# TASK DIRECTIONS:
Set down the whole listing below exactly. The pictures stay out.

# DATA TO PROCESS:

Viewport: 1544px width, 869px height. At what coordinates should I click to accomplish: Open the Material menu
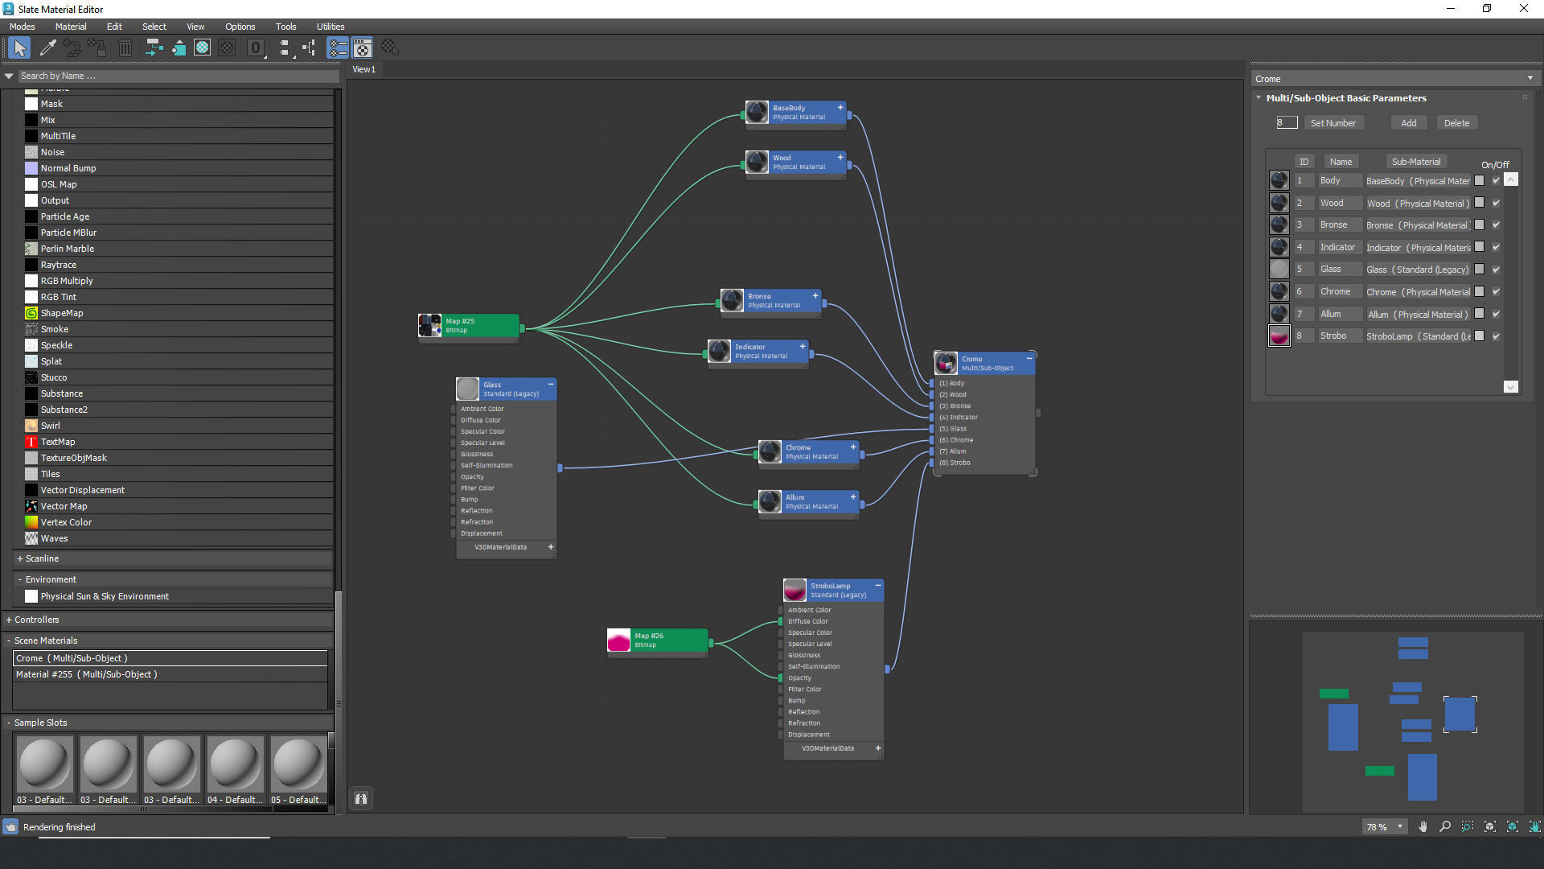pos(71,27)
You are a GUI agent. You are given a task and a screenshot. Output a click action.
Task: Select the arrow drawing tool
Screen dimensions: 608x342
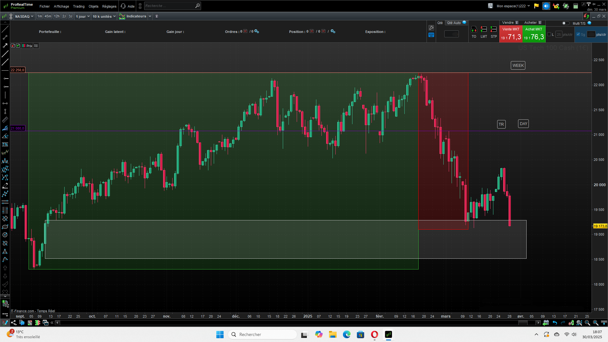[x=5, y=46]
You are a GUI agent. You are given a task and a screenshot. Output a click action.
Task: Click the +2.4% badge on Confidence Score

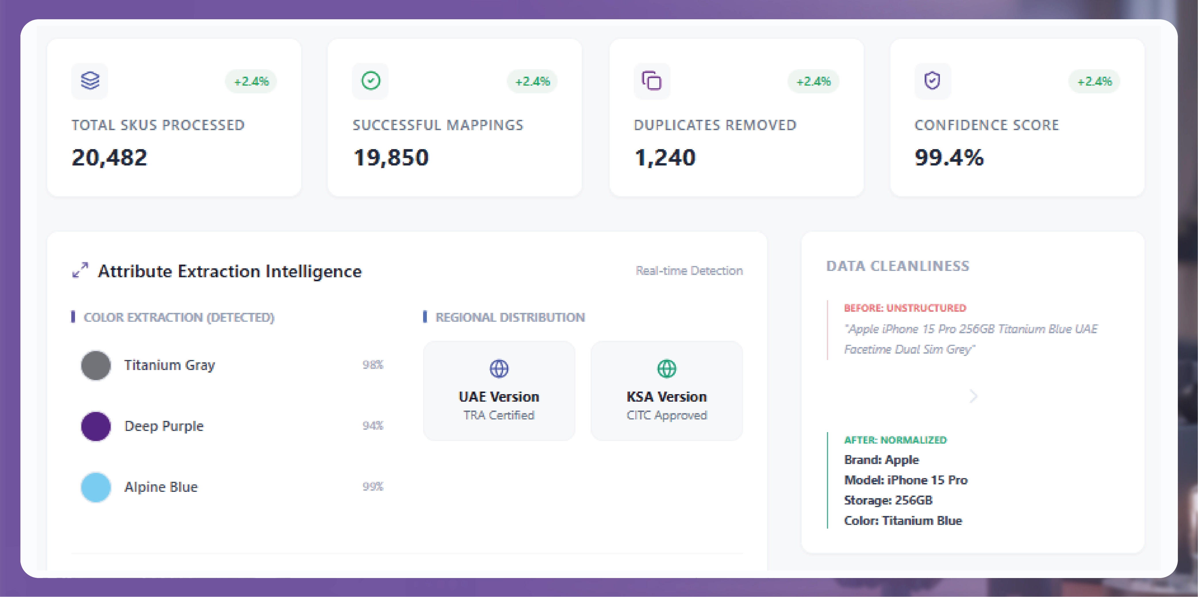[1094, 81]
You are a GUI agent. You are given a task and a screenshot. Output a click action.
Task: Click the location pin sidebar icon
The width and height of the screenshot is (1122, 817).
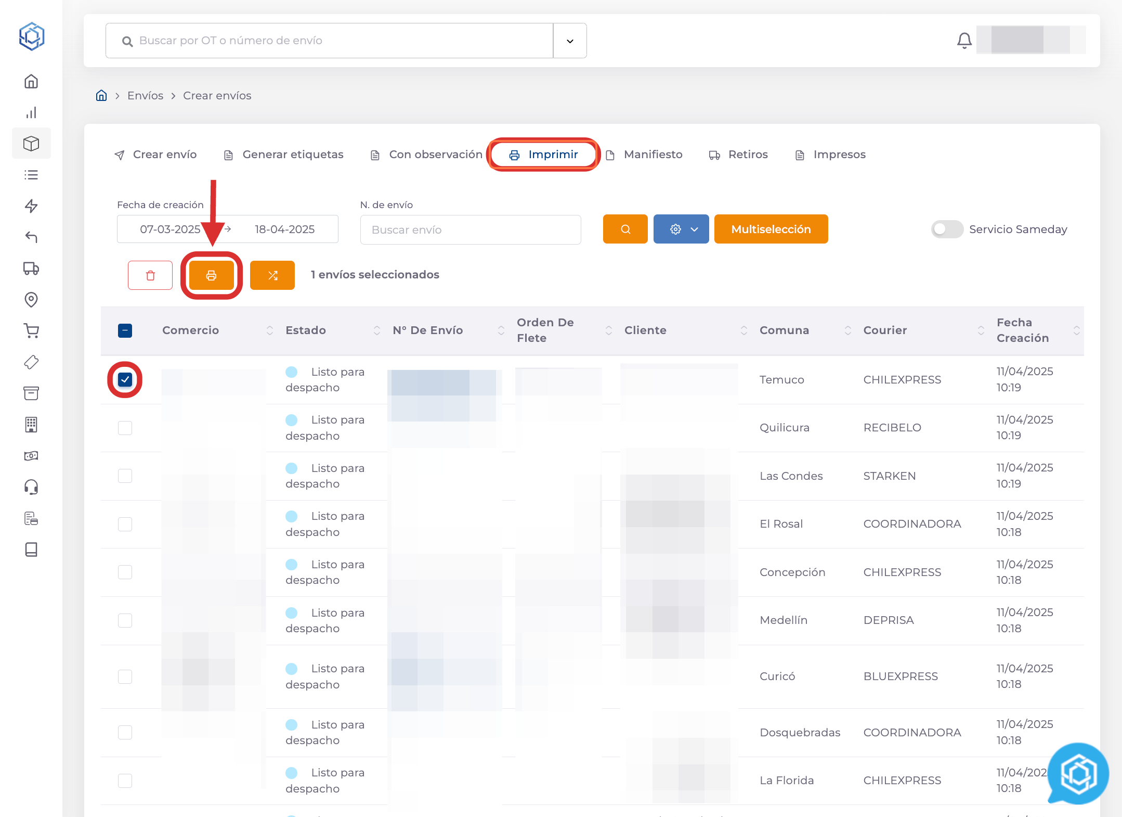tap(31, 300)
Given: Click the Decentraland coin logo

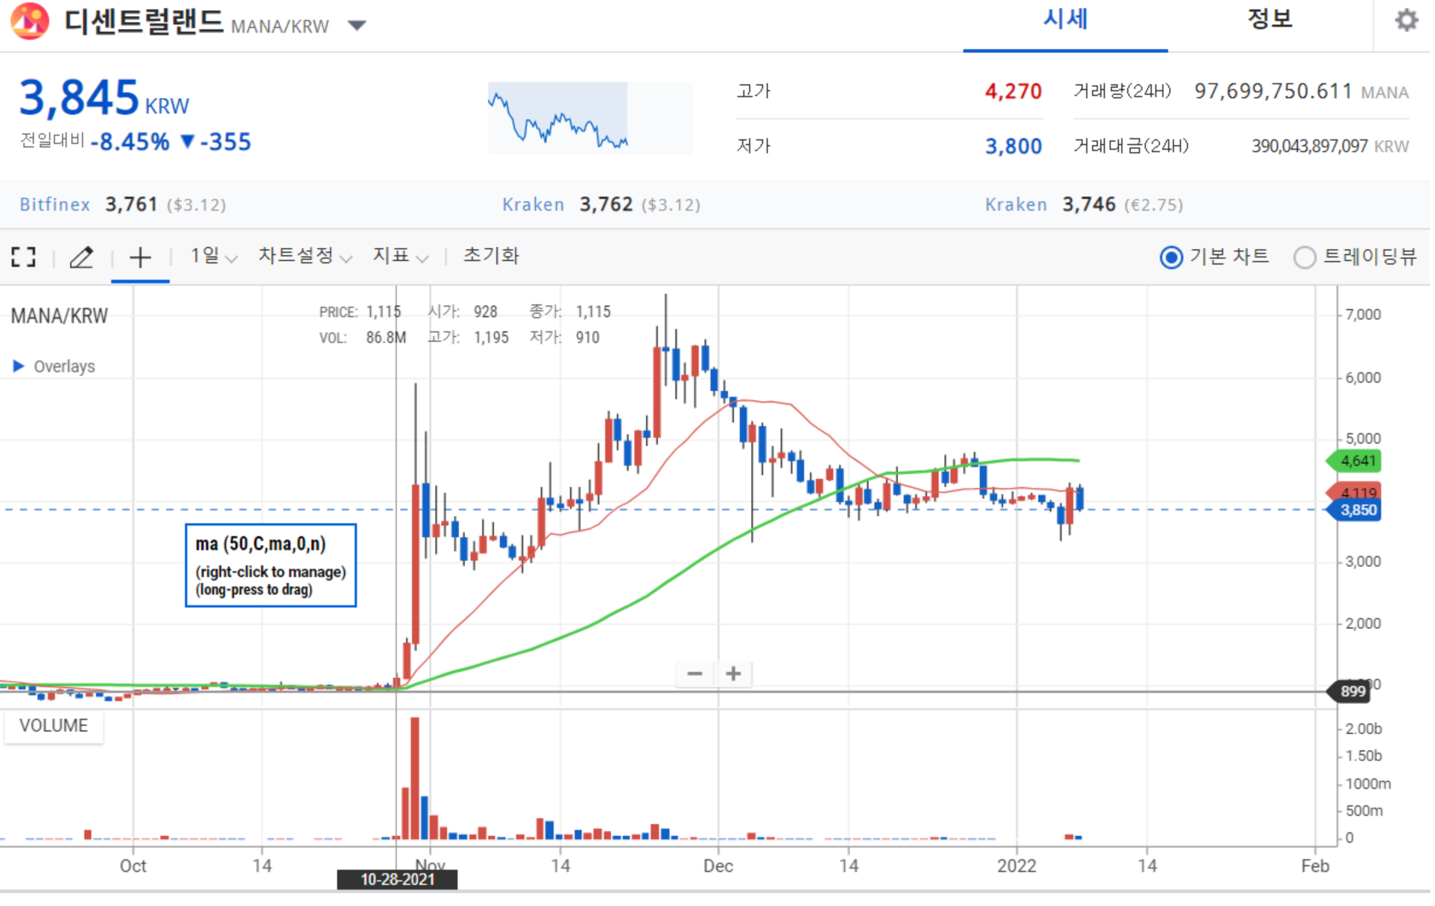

# RESULT FOR THIS TASK:
Viewport: 1544px width, 869px height. At what coordinates should I click to accomplish: Open the Material menu
pos(71,27)
You are a GUI agent. You are given a task and a screenshot. Output a click action.
Task: Select the arrow drawing tool
Screen dimensions: 608x342
[x=5, y=46]
You are a GUI agent. You are given a task and a screenshot. Output a click action.
Task: Click the +2.4% badge on Confidence Score

[1094, 81]
You are a GUI agent. You are given a task and a screenshot. Output a click action.
Task: Click the location pin sidebar icon
The width and height of the screenshot is (1122, 817).
tap(31, 300)
Given: Click the Decentraland coin logo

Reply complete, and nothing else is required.